NORWAY — The son of a local couple took part  in a $180 million drug bust as a crew member on board a U.S. Coast Guard cutter in the western Caribbean Sea.

The son of Ron and Maury Blake of Pikes Hill Road in Norway, was involved in the capture of a semi-submersible vessel carrying 15,000 pounds of cocaine, Maury Blake said. The street value of the cocaine was estimated at about $180 million.

This week, the U.S. Coast Guard released information on the July 13 interception by the crew of the Coast Guard Cutter Seneca, which has a home port in Boston. The drug-smuggling vessel was a self-propelled, semi-submersible craft.

According to the release, the crew of the Seneca, a medium-endurance cutter, along with a Customs and Border Patrol airplane, a Seneca-based Coast Guard helicopter and pursuit boat  interdicted and detained the vessel’s crew. The vessel carrying the contraband sank during the interdiction, but about $180 million in contraband was recovered.

The U.S. Coast Guard said the vessel was used regularly to transport illegal narcotics in the Eastern Pacific. The interdiction was the first of a self-propelled, semi-submersible vessel in the Caribbean and the first underwater drug removal of this type of craft.

Maury Blake, who works as a librarian at the Hebron Station School and whose family established White’s Marina on Lake Pennesseewassee, moved to Norway with her husband, Ron, about 11 years ago. Her husband works as a substitute teacher and bus driver for the Oxford Hills School District along with running his Orlando-based building/carpentry business.

Advertisement

She said the story is important for all citizens to know about because it shows how tax money is spent in training young men and women for military duties and how they perform their jobs.

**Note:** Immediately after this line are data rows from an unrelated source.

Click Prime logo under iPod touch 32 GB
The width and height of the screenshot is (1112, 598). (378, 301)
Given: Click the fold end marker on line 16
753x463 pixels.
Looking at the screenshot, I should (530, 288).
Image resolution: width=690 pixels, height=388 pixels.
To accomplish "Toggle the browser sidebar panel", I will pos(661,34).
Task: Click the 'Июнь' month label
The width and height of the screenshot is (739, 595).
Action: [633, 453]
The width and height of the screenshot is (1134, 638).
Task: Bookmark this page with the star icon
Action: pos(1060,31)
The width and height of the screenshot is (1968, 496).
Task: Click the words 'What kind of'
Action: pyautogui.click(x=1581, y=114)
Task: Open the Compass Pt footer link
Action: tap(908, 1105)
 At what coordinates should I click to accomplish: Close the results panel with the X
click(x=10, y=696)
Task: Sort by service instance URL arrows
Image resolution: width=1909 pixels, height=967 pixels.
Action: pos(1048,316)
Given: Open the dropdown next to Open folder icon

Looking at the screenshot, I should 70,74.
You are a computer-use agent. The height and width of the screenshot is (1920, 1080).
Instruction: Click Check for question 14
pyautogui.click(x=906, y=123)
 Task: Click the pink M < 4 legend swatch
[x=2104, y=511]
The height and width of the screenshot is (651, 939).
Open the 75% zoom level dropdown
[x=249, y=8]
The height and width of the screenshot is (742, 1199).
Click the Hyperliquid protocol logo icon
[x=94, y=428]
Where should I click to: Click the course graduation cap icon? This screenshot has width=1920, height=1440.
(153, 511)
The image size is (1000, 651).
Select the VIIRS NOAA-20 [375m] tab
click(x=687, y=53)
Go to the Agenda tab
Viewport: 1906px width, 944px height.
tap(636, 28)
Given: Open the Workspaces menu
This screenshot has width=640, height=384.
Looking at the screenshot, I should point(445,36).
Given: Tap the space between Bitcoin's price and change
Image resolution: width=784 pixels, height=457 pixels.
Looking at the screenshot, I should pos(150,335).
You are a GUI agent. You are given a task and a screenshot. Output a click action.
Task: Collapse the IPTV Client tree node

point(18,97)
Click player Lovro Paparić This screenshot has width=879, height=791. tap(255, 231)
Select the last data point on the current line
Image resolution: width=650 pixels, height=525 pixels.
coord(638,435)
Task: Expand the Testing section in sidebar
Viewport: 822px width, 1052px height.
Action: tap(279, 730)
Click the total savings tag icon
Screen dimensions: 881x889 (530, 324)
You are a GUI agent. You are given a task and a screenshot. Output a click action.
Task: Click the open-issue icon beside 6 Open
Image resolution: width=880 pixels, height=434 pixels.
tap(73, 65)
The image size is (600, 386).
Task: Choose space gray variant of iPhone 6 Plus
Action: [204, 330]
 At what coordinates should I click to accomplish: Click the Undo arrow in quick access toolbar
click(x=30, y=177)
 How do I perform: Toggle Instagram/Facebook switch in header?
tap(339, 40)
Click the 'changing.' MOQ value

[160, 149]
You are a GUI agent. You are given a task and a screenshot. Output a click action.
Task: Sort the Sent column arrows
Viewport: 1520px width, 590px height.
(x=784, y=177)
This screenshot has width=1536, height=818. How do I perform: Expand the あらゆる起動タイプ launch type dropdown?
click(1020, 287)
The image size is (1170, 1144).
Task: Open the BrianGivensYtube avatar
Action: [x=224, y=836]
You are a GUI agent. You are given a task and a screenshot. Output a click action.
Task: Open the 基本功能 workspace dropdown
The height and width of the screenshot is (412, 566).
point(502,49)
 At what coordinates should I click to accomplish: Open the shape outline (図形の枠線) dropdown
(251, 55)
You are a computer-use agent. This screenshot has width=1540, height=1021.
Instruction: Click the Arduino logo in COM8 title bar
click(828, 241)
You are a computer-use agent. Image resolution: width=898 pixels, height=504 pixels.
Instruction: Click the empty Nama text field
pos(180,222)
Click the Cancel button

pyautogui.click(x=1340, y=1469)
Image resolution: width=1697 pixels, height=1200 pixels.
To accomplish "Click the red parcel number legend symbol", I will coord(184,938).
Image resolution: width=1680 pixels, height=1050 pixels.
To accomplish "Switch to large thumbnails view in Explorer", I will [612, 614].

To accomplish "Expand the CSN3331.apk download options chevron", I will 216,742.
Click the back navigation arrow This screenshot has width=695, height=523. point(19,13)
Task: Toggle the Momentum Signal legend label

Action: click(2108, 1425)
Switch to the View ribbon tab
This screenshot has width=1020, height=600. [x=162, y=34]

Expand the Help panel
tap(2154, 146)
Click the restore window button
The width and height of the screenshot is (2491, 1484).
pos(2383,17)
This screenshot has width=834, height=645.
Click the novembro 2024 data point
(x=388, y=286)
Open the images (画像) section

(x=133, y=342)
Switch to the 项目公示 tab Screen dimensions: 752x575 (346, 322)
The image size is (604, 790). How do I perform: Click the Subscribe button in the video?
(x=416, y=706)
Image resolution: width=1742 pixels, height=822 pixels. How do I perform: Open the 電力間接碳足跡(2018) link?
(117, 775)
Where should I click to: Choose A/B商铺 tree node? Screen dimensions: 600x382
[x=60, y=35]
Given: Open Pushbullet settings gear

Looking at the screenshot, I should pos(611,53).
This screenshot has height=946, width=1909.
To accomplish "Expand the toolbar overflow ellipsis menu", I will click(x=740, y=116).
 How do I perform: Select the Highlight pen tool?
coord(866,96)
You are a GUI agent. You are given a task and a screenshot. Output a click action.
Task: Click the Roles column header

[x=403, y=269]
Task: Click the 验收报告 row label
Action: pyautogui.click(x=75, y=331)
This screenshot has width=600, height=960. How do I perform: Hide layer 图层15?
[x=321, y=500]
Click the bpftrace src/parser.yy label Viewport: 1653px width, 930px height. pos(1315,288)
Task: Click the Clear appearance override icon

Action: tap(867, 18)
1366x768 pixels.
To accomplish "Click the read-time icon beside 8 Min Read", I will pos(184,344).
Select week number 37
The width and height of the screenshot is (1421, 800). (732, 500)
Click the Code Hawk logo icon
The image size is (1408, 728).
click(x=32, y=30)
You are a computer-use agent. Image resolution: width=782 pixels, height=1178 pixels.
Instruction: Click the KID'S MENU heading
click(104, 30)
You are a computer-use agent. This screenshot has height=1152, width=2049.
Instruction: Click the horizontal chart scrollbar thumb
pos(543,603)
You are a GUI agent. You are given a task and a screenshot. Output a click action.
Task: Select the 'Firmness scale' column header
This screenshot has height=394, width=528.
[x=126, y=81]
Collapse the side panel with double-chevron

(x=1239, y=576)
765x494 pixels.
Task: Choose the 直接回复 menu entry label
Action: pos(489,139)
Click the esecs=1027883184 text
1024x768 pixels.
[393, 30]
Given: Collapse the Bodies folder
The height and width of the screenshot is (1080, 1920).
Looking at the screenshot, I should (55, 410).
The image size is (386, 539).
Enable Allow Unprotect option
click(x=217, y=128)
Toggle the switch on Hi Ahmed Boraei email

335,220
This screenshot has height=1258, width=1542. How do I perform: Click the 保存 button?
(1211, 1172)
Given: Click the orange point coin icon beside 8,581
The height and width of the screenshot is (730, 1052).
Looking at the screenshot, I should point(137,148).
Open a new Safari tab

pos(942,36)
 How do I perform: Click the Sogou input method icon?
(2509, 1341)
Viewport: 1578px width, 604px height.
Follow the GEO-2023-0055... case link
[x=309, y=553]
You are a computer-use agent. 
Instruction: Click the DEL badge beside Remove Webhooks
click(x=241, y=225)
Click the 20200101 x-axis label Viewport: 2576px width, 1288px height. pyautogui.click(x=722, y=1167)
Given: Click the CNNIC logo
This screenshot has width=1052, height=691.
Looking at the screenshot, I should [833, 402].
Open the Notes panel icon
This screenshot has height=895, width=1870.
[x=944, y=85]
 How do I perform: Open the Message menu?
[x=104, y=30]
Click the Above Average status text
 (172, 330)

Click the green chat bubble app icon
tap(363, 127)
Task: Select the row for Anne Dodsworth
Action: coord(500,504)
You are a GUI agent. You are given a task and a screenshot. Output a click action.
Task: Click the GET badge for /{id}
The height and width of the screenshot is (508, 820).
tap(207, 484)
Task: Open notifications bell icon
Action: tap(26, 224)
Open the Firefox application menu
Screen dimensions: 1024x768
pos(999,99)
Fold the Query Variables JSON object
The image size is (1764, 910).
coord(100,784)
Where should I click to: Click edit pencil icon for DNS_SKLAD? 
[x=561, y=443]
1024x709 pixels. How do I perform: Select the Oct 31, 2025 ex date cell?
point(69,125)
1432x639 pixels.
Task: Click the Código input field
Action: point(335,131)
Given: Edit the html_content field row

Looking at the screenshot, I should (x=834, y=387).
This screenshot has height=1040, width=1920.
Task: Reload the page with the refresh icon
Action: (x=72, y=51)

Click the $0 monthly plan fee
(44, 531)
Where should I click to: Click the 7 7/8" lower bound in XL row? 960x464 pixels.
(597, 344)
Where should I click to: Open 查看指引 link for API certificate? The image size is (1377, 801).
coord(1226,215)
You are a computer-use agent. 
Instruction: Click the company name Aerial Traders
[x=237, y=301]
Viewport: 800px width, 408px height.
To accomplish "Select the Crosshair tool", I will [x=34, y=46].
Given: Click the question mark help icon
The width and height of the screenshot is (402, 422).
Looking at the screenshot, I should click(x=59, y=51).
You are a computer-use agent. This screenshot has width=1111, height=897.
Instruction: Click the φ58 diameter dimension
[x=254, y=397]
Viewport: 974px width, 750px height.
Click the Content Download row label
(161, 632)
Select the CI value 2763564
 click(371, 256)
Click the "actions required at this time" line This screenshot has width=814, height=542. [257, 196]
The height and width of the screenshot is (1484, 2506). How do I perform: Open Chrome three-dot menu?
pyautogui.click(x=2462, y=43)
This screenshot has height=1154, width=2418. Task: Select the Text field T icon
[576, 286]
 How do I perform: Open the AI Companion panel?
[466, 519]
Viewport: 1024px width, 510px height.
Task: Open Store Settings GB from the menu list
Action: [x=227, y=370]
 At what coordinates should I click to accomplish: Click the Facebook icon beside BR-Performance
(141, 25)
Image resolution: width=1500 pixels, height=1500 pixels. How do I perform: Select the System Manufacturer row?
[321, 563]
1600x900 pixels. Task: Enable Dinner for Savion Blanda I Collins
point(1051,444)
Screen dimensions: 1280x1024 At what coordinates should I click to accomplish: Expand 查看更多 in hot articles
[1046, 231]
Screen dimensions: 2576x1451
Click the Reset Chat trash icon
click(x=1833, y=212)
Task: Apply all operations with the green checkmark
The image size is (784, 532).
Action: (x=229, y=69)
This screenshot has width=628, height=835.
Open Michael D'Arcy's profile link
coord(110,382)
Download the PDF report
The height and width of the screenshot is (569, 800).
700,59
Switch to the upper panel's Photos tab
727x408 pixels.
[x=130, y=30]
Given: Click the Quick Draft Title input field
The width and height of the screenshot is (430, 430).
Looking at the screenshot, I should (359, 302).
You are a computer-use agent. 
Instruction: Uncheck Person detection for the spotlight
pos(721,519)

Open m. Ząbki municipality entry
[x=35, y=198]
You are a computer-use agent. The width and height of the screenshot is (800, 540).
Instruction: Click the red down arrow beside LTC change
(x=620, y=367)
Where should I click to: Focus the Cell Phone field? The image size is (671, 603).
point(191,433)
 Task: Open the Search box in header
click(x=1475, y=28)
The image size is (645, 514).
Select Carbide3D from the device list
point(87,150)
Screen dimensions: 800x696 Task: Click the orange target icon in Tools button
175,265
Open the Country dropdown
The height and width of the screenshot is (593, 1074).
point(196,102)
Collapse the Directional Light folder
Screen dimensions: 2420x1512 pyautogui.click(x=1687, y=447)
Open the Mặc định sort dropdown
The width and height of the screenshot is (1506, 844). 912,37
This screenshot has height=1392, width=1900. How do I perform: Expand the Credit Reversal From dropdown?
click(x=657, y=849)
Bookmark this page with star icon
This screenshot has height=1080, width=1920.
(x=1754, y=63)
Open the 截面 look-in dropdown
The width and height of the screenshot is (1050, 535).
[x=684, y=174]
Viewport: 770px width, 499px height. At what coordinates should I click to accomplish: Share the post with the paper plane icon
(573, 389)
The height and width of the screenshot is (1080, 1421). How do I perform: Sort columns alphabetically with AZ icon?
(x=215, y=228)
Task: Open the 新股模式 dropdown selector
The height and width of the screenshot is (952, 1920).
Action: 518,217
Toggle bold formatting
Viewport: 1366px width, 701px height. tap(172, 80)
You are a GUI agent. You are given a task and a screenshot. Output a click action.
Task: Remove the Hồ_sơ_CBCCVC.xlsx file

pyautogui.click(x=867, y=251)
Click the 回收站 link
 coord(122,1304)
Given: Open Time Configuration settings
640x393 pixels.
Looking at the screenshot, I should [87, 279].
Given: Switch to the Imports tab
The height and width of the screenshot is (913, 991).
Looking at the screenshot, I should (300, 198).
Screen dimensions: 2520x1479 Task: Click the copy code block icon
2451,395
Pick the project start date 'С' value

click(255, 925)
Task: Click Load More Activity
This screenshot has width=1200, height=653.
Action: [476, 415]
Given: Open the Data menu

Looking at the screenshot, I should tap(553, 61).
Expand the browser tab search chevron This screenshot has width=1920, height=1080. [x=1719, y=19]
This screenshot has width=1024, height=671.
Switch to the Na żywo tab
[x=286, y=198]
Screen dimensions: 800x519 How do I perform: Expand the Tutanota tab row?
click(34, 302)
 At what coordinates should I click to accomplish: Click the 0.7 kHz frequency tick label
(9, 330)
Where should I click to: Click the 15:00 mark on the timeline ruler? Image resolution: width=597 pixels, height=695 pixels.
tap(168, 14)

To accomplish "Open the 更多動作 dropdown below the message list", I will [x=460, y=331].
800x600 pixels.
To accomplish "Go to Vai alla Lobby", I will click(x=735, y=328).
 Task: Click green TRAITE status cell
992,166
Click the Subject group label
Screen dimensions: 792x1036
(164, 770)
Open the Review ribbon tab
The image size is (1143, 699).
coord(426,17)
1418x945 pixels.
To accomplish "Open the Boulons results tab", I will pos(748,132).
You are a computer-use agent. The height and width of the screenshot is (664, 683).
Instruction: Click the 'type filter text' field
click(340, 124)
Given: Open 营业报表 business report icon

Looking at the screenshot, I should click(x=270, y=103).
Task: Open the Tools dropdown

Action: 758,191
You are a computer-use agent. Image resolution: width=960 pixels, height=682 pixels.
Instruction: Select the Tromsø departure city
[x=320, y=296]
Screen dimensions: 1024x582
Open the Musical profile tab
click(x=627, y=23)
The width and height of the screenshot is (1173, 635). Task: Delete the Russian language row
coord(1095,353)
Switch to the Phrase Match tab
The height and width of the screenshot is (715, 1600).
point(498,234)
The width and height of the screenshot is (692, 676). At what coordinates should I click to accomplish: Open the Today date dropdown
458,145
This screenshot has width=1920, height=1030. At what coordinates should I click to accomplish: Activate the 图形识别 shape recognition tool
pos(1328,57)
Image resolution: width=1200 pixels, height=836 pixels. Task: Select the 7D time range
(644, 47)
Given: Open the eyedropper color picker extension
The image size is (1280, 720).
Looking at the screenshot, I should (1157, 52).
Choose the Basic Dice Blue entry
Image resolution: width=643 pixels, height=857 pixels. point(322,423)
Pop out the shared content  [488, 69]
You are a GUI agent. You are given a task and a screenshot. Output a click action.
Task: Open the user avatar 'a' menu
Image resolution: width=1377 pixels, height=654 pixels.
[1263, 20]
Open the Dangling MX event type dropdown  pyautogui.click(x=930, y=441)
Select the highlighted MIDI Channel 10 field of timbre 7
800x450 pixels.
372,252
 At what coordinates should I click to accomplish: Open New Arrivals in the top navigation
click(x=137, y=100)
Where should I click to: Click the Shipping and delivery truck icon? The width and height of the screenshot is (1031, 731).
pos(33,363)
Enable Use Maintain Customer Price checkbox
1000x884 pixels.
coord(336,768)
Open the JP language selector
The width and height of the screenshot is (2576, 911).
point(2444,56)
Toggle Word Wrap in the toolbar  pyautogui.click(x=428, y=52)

“It is important to realize that this training also serves to enhance their future endeavors as citizens of our country,” she said.

Their son joined the U.S. Coast Guard after college graduation and has served in St. Petersburg, Fla.; Neah Bay, Wash.; Kodiak, Alaska and Detroit, Mich., Maury Blake said. His work in the past 10 years has been as a flight mechanic on a rescue helicopter. Her son and daughter-in-law now live in Jacksonville, Fla., where he is presently attached to a Coast Guard drug interdiction unit, Maury Blake said.

“At different times in his Coast Guard career, [his] deployment destinations have included Russia, and on the U.S. Coast Guard ice breaker, The Polar Sea, to Australia, Tasmania and Antarctica,” Maury Blake said. “His return deployment brought the ship up the western coast of South America, Central America, Mexico and the west coast of the United States. While stationed in Kodiak, Alaska, Ron’s work took him all through the Aleutians and his helicopter was deployed on ships in the Bering Sea for the purpose of safeguarding commercial fishermen.”

The drug case is under investigation. The contraband will be turned over later to other U.S. law enforcement agencies for disposition.

ldixon@sunjournal.com

Editor’s note: The name of Maury and Ron Blake’s son has been removed from this story post-publication.